Work to complete: Format the stretch from the line containing "The image size is (875, 1034)." through the line containing "This screenshot has width=672, height=560." as a JSON list of strings, one per line, skipping blank lines. Omit the pictures from your answer.

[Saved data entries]
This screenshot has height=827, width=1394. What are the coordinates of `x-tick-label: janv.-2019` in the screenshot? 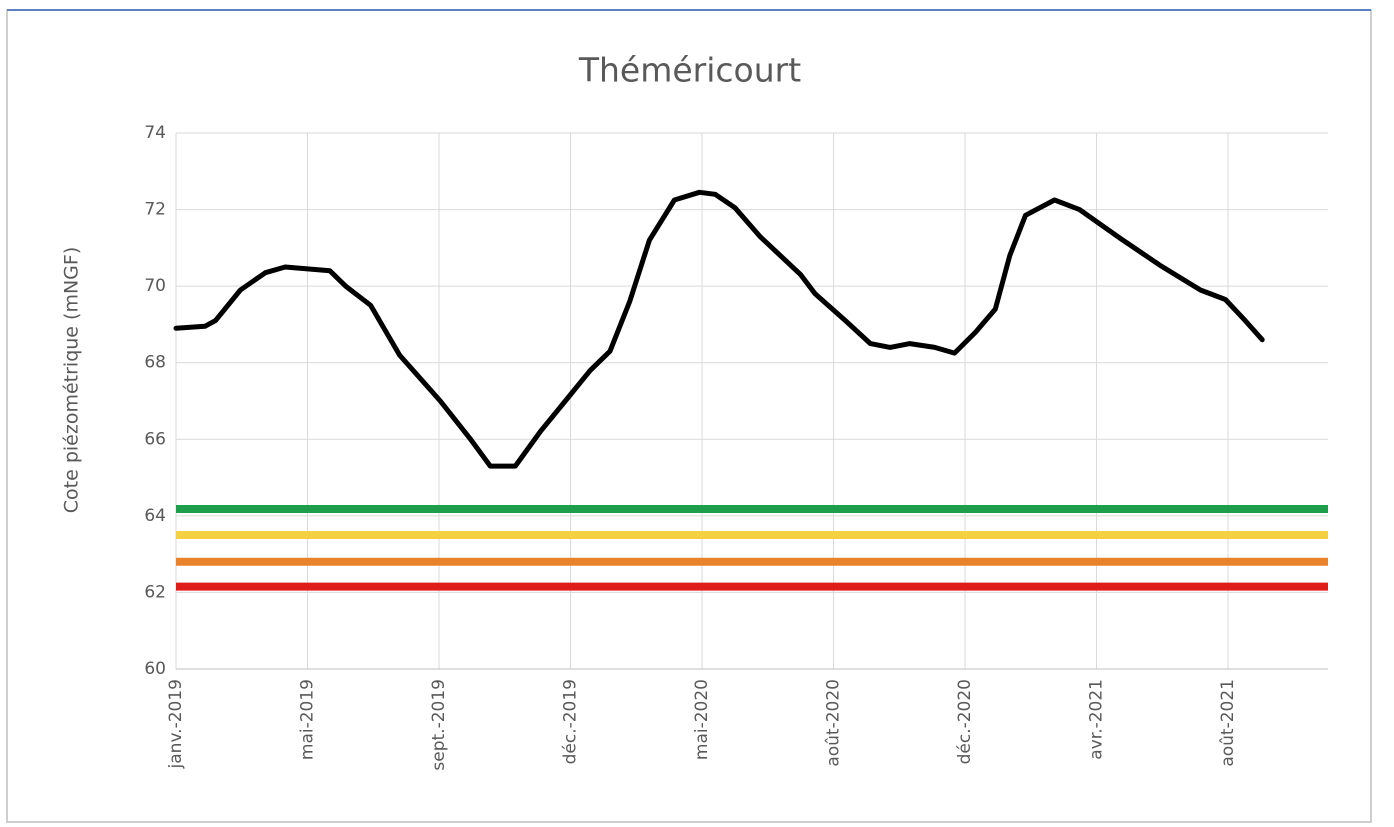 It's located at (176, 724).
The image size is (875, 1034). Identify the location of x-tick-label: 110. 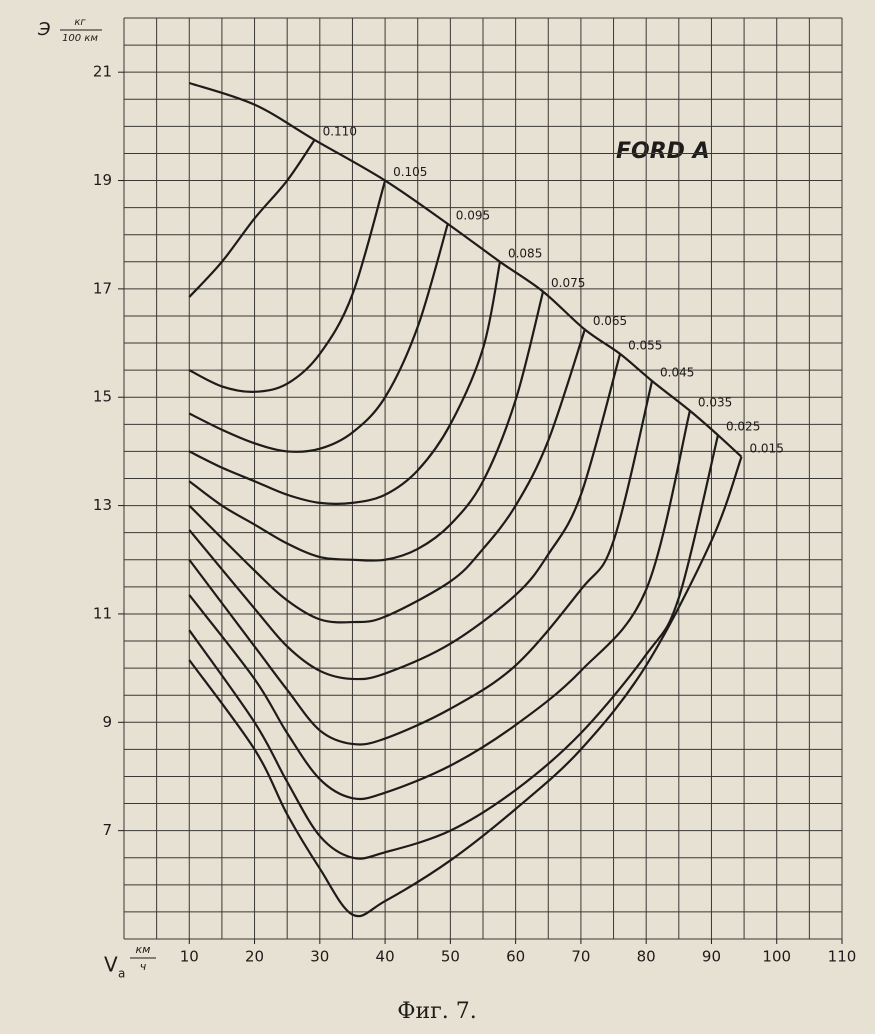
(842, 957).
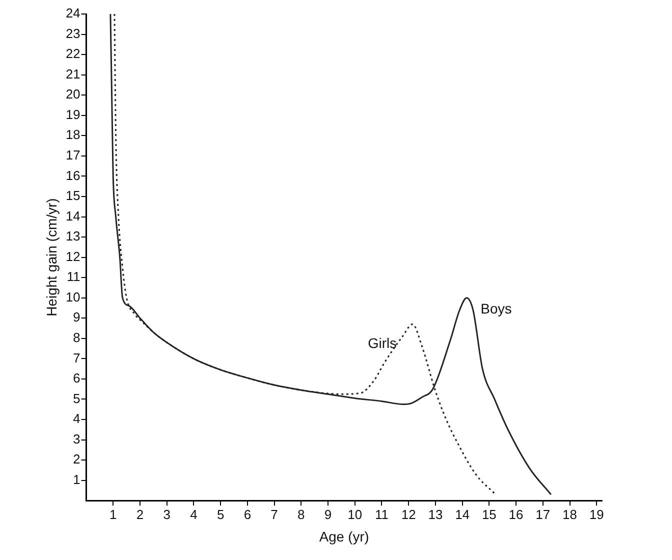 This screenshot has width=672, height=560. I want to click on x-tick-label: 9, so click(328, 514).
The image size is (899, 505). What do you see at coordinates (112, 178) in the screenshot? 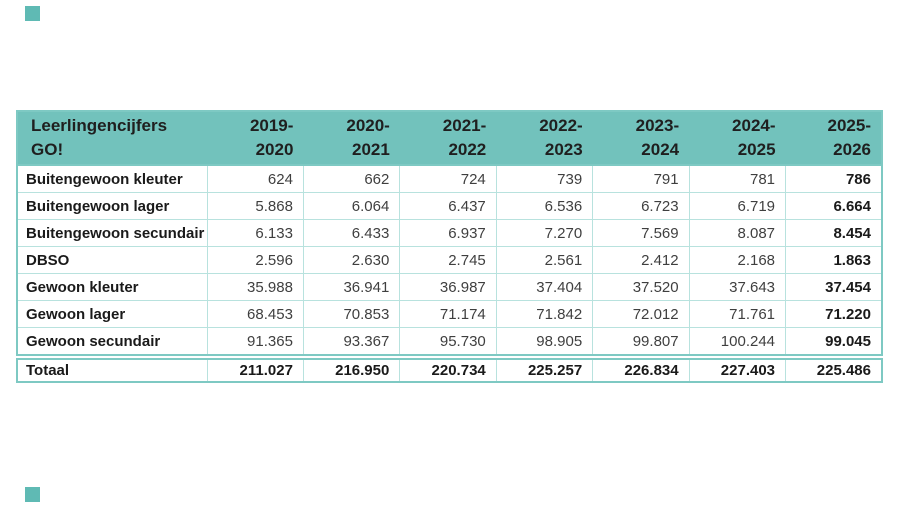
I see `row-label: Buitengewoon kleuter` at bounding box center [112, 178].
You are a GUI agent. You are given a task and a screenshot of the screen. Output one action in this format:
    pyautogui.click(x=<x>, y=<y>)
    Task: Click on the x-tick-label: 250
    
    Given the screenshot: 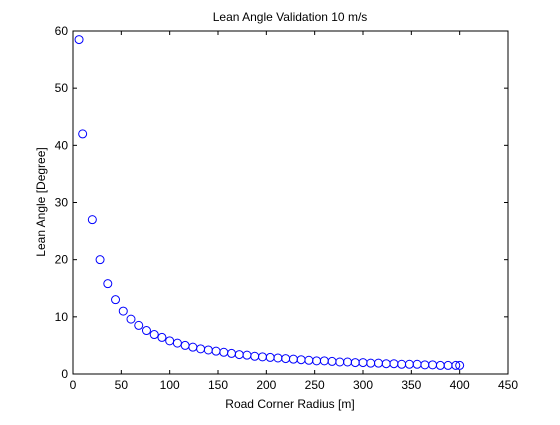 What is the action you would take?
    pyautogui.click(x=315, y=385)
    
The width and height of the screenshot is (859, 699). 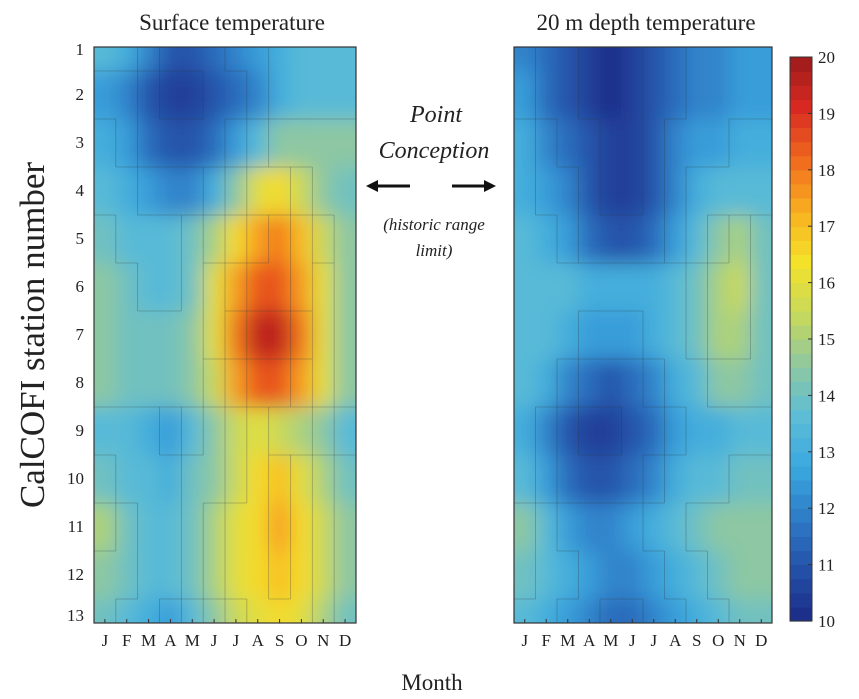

Reply:
[
  "The image size is (875, 1034). Identify the location of x-tick-label: 110. ",
  "(842, 957).",
  " This screenshot has width=672, height=560. I want to click on x-tick-label: 9, so click(328, 514)."
]